# Data to process
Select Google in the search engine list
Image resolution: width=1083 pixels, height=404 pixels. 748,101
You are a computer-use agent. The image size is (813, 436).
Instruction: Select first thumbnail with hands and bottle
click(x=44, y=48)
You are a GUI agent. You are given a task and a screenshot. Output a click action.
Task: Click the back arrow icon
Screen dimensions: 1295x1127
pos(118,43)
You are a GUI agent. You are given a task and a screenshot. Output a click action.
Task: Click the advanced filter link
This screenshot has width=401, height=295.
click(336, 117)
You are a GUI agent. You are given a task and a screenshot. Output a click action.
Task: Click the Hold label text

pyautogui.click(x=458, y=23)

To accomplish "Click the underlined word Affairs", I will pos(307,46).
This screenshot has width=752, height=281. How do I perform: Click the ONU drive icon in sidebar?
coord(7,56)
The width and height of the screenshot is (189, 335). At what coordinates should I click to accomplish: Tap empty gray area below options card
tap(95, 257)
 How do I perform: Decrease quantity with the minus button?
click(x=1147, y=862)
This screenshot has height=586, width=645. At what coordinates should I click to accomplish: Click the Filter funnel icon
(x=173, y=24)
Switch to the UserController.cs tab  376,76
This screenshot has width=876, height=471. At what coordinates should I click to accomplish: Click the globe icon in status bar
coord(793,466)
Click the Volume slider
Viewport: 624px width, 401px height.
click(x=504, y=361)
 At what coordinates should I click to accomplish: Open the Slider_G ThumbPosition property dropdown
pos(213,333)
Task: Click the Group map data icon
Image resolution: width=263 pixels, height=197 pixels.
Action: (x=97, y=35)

# Exercise brief
Nothing should be left out: repeat all of the data exactly.

# Completed exercise
Select Google in the search engine list
Image resolution: width=1083 pixels, height=404 pixels. 748,101
You are a computer-use agent. The image size is (813, 436).
Instruction: Select first thumbnail with hands and bottle
click(x=44, y=48)
You are a GUI agent. You are given a task and a screenshot. Output a click action.
Task: Click the back arrow icon
Screen dimensions: 1295x1127
pos(118,43)
You are a GUI agent. You are given a task and a screenshot. Output a click action.
Task: Click the advanced filter link
This screenshot has width=401, height=295.
click(336, 117)
You are a GUI agent. You are given a task and a screenshot. Output a click action.
Task: Click the Hold label text

pyautogui.click(x=458, y=23)

To accomplish "Click the underlined word Affairs", I will pos(307,46).
This screenshot has width=752, height=281. How do I perform: Click the ONU drive icon in sidebar?
coord(7,56)
The width and height of the screenshot is (189, 335). At what coordinates should I click to accomplish: Tap empty gray area below options card
tap(95, 257)
 How do I perform: Decrease quantity with the minus button?
click(x=1147, y=862)
This screenshot has height=586, width=645. At what coordinates should I click to accomplish: Click the Filter funnel icon
(x=173, y=24)
Switch to the UserController.cs tab  376,76
This screenshot has width=876, height=471. At what coordinates should I click to accomplish: Click the globe icon in status bar
coord(793,466)
Click the Volume slider
Viewport: 624px width, 401px height.
click(x=504, y=361)
 At what coordinates should I click to accomplish: Open the Slider_G ThumbPosition property dropdown
pos(213,333)
Task: Click the Group map data icon
Image resolution: width=263 pixels, height=197 pixels.
Action: (x=97, y=35)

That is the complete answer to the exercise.